§ **WHAT TO DO**
Copy out the following lines word for word, without changing anything.
• • • • •
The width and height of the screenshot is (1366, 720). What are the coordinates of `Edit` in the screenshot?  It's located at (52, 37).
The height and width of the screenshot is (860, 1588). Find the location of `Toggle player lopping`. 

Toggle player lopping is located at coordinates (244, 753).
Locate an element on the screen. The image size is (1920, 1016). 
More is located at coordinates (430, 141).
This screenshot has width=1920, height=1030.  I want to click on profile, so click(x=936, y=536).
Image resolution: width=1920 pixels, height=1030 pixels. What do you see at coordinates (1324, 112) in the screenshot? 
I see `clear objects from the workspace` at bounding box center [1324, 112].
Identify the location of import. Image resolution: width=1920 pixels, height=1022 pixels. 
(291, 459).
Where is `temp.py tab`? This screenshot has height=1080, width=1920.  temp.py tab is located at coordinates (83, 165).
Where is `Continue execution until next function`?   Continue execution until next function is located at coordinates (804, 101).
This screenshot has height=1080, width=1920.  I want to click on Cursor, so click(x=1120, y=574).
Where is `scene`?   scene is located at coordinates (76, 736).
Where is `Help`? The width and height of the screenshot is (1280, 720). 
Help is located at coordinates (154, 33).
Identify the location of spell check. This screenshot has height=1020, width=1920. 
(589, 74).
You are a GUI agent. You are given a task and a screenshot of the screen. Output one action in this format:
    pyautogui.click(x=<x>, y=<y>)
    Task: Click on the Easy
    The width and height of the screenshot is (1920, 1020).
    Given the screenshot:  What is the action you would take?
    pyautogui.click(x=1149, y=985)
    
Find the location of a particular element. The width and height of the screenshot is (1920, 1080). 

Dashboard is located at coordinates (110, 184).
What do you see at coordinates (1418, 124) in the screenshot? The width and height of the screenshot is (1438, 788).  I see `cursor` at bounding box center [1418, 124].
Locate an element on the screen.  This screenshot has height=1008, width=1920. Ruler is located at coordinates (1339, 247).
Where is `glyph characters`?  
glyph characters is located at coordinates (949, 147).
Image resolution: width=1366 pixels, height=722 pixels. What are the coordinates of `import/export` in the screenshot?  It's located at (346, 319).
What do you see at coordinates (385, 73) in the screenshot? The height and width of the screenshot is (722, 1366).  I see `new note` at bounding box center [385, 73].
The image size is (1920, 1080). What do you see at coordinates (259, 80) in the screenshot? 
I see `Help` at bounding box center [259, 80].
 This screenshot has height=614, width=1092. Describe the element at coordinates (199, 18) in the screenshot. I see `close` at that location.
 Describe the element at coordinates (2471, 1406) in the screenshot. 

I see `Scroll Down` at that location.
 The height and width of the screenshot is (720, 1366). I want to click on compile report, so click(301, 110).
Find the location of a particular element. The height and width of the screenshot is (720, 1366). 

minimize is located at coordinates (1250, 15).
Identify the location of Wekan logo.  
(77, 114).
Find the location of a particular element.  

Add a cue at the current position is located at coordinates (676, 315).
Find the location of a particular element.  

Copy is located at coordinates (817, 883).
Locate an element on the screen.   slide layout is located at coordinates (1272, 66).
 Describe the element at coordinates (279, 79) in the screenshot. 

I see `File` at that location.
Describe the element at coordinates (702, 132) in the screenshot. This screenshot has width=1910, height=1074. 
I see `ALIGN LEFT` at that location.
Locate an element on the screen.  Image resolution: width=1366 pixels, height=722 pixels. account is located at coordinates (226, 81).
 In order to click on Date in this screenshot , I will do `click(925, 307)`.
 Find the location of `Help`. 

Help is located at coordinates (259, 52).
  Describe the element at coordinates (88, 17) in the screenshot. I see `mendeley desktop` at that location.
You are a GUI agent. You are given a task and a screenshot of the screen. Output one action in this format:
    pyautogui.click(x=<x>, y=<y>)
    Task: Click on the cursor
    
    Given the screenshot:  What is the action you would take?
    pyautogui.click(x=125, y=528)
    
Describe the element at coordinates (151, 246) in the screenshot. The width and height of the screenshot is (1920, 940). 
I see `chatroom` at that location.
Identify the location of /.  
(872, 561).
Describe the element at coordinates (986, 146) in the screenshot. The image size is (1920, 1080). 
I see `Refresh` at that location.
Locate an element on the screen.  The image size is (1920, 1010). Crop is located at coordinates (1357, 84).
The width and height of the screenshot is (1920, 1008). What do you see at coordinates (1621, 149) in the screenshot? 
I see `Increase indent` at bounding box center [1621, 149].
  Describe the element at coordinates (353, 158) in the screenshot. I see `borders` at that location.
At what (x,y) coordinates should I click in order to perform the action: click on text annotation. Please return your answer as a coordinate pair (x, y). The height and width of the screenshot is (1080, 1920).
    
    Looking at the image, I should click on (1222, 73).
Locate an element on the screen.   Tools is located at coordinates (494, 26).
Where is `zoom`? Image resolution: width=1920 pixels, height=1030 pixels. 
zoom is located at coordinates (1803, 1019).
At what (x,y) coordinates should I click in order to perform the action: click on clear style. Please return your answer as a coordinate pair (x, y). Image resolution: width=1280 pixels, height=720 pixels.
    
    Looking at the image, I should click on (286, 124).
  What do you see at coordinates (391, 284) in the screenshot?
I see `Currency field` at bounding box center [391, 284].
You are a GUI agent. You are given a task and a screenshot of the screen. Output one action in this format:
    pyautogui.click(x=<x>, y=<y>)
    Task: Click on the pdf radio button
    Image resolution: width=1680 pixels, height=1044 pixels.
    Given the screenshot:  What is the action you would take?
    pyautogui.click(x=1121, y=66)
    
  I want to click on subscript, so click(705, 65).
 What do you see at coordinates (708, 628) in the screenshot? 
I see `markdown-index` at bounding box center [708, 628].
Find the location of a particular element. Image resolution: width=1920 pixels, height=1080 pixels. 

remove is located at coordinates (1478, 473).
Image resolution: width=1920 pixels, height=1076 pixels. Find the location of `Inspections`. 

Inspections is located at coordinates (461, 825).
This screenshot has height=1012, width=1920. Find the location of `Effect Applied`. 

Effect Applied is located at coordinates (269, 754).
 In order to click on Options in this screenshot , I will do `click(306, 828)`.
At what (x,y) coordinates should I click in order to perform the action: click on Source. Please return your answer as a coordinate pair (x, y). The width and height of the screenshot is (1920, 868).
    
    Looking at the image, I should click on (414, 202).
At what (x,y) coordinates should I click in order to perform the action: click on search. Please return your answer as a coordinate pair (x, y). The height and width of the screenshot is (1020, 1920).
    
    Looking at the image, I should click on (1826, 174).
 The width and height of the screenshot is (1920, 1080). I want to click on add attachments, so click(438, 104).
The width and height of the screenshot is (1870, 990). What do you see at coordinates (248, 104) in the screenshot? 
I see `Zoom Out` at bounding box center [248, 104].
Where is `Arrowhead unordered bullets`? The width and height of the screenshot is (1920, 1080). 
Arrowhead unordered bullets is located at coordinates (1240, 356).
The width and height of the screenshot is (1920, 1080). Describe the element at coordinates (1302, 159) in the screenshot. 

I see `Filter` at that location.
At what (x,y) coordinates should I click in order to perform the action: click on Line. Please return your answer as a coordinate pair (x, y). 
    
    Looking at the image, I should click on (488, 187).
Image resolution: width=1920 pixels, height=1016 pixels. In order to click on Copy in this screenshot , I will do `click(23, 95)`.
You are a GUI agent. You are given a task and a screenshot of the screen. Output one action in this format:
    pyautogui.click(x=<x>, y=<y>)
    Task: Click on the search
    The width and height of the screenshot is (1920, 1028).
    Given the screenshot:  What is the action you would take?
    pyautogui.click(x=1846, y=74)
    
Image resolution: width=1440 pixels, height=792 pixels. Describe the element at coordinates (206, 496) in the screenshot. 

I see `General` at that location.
• • • • •
§ **WORKED SOLUTION**
The width and height of the screenshot is (1366, 720). What are the coordinates of `Edit` in the screenshot?  It's located at (52, 37).
The height and width of the screenshot is (860, 1588). Find the location of `Toggle player lopping`. 

Toggle player lopping is located at coordinates (244, 753).
Locate an element on the screen. The image size is (1920, 1016). 
More is located at coordinates (430, 141).
This screenshot has width=1920, height=1030.  I want to click on profile, so click(x=936, y=536).
Image resolution: width=1920 pixels, height=1030 pixels. What do you see at coordinates (1324, 112) in the screenshot? 
I see `clear objects from the workspace` at bounding box center [1324, 112].
Identify the location of import. Image resolution: width=1920 pixels, height=1022 pixels. 
(291, 459).
Where is `temp.py tab`? This screenshot has height=1080, width=1920.  temp.py tab is located at coordinates (83, 165).
Where is `Continue execution until next function`?   Continue execution until next function is located at coordinates (804, 101).
This screenshot has height=1080, width=1920.  I want to click on Cursor, so click(x=1120, y=574).
Where is `scene`?   scene is located at coordinates (76, 736).
Where is `Help`? The width and height of the screenshot is (1280, 720). 
Help is located at coordinates (154, 33).
Identify the location of spell check. This screenshot has height=1020, width=1920. 
(589, 74).
You are a GUI agent. You are given a task and a screenshot of the screen. Output one action in this format:
    pyautogui.click(x=<x>, y=<y>)
    Task: Click on the Easy
    The width and height of the screenshot is (1920, 1020).
    Given the screenshot:  What is the action you would take?
    pyautogui.click(x=1149, y=985)
    
Find the location of a particular element. The width and height of the screenshot is (1920, 1080). 

Dashboard is located at coordinates (110, 184).
What do you see at coordinates (1418, 124) in the screenshot? The width and height of the screenshot is (1438, 788).  I see `cursor` at bounding box center [1418, 124].
Locate an element on the screen.  This screenshot has height=1008, width=1920. Ruler is located at coordinates (1339, 247).
Where is `glyph characters`?  
glyph characters is located at coordinates (949, 147).
Image resolution: width=1366 pixels, height=722 pixels. What are the coordinates of `import/export` in the screenshot?  It's located at (346, 319).
What do you see at coordinates (385, 73) in the screenshot? The height and width of the screenshot is (722, 1366).  I see `new note` at bounding box center [385, 73].
The image size is (1920, 1080). What do you see at coordinates (259, 80) in the screenshot? 
I see `Help` at bounding box center [259, 80].
 This screenshot has height=614, width=1092. Describe the element at coordinates (199, 18) in the screenshot. I see `close` at that location.
 Describe the element at coordinates (2471, 1406) in the screenshot. 

I see `Scroll Down` at that location.
 The height and width of the screenshot is (720, 1366). I want to click on compile report, so click(301, 110).
Find the location of a particular element. The height and width of the screenshot is (720, 1366). 

minimize is located at coordinates (1250, 15).
Identify the location of Wekan logo.  
(77, 114).
Find the location of a particular element.  

Add a cue at the current position is located at coordinates (676, 315).
Find the location of a particular element.  

Copy is located at coordinates (817, 883).
Locate an element on the screen.   slide layout is located at coordinates (1272, 66).
 Describe the element at coordinates (279, 79) in the screenshot. 

I see `File` at that location.
Describe the element at coordinates (702, 132) in the screenshot. This screenshot has width=1910, height=1074. 
I see `ALIGN LEFT` at that location.
Locate an element on the screen.  Image resolution: width=1366 pixels, height=722 pixels. account is located at coordinates (226, 81).
 In order to click on Date in this screenshot , I will do `click(925, 307)`.
 Find the location of `Help`. 

Help is located at coordinates (259, 52).
  Describe the element at coordinates (88, 17) in the screenshot. I see `mendeley desktop` at that location.
You are a GUI agent. You are given a task and a screenshot of the screen. Output one action in this format:
    pyautogui.click(x=<x>, y=<y>)
    Task: Click on the cursor
    
    Given the screenshot:  What is the action you would take?
    pyautogui.click(x=125, y=528)
    
Describe the element at coordinates (151, 246) in the screenshot. The width and height of the screenshot is (1920, 940). 
I see `chatroom` at that location.
Identify the location of /.  
(872, 561).
Describe the element at coordinates (986, 146) in the screenshot. The image size is (1920, 1080). 
I see `Refresh` at that location.
Locate an element on the screen.  The image size is (1920, 1010). Crop is located at coordinates (1357, 84).
The width and height of the screenshot is (1920, 1008). What do you see at coordinates (1621, 149) in the screenshot? 
I see `Increase indent` at bounding box center [1621, 149].
  Describe the element at coordinates (353, 158) in the screenshot. I see `borders` at that location.
At what (x,y) coordinates should I click in order to perform the action: click on text annotation. Please return your answer as a coordinate pair (x, y). The height and width of the screenshot is (1080, 1920).
    
    Looking at the image, I should click on (1222, 73).
Locate an element on the screen.   Tools is located at coordinates (494, 26).
Where is `zoom`? Image resolution: width=1920 pixels, height=1030 pixels. 
zoom is located at coordinates (1803, 1019).
At what (x,y) coordinates should I click in order to perform the action: click on clear style. Please return your answer as a coordinate pair (x, y). Image resolution: width=1280 pixels, height=720 pixels.
    
    Looking at the image, I should click on (286, 124).
  What do you see at coordinates (391, 284) in the screenshot?
I see `Currency field` at bounding box center [391, 284].
You are a GUI agent. You are given a task and a screenshot of the screen. Output one action in this format:
    pyautogui.click(x=<x>, y=<y>)
    Task: Click on the pdf radio button
    Image resolution: width=1680 pixels, height=1044 pixels.
    Given the screenshot:  What is the action you would take?
    pyautogui.click(x=1121, y=66)
    
  I want to click on subscript, so click(705, 65).
 What do you see at coordinates (708, 628) in the screenshot? 
I see `markdown-index` at bounding box center [708, 628].
Find the location of a particular element. Image resolution: width=1920 pixels, height=1080 pixels. 

remove is located at coordinates (1478, 473).
Image resolution: width=1920 pixels, height=1076 pixels. Find the location of `Inspections`. 

Inspections is located at coordinates (461, 825).
This screenshot has height=1012, width=1920. Find the location of `Effect Applied`. 

Effect Applied is located at coordinates (269, 754).
 In order to click on Options in this screenshot , I will do `click(306, 828)`.
At what (x,y) coordinates should I click in order to perform the action: click on Source. Please return your answer as a coordinate pair (x, y). The width and height of the screenshot is (1920, 868).
    
    Looking at the image, I should click on (414, 202).
At what (x,y) coordinates should I click in order to perform the action: click on search. Please return your answer as a coordinate pair (x, y). The height and width of the screenshot is (1020, 1920).
    
    Looking at the image, I should click on (1826, 174).
 The width and height of the screenshot is (1920, 1080). I want to click on add attachments, so click(438, 104).
The width and height of the screenshot is (1870, 990). What do you see at coordinates (248, 104) in the screenshot? 
I see `Zoom Out` at bounding box center [248, 104].
Where is `Arrowhead unordered bullets`? The width and height of the screenshot is (1920, 1080). 
Arrowhead unordered bullets is located at coordinates (1240, 356).
The width and height of the screenshot is (1920, 1080). Describe the element at coordinates (1302, 159) in the screenshot. 

I see `Filter` at that location.
At what (x,y) coordinates should I click in order to perform the action: click on Line. Please return your answer as a coordinate pair (x, y). 
    
    Looking at the image, I should click on (488, 187).
Image resolution: width=1920 pixels, height=1016 pixels. In order to click on Copy in this screenshot , I will do `click(23, 95)`.
You are a GUI agent. You are given a task and a screenshot of the screen. Output one action in this format:
    pyautogui.click(x=<x>, y=<y>)
    Task: Click on the search
    The width and height of the screenshot is (1920, 1028).
    Given the screenshot:  What is the action you would take?
    pyautogui.click(x=1846, y=74)
    
Image resolution: width=1440 pixels, height=792 pixels. Describe the element at coordinates (206, 496) in the screenshot. 

I see `General` at that location.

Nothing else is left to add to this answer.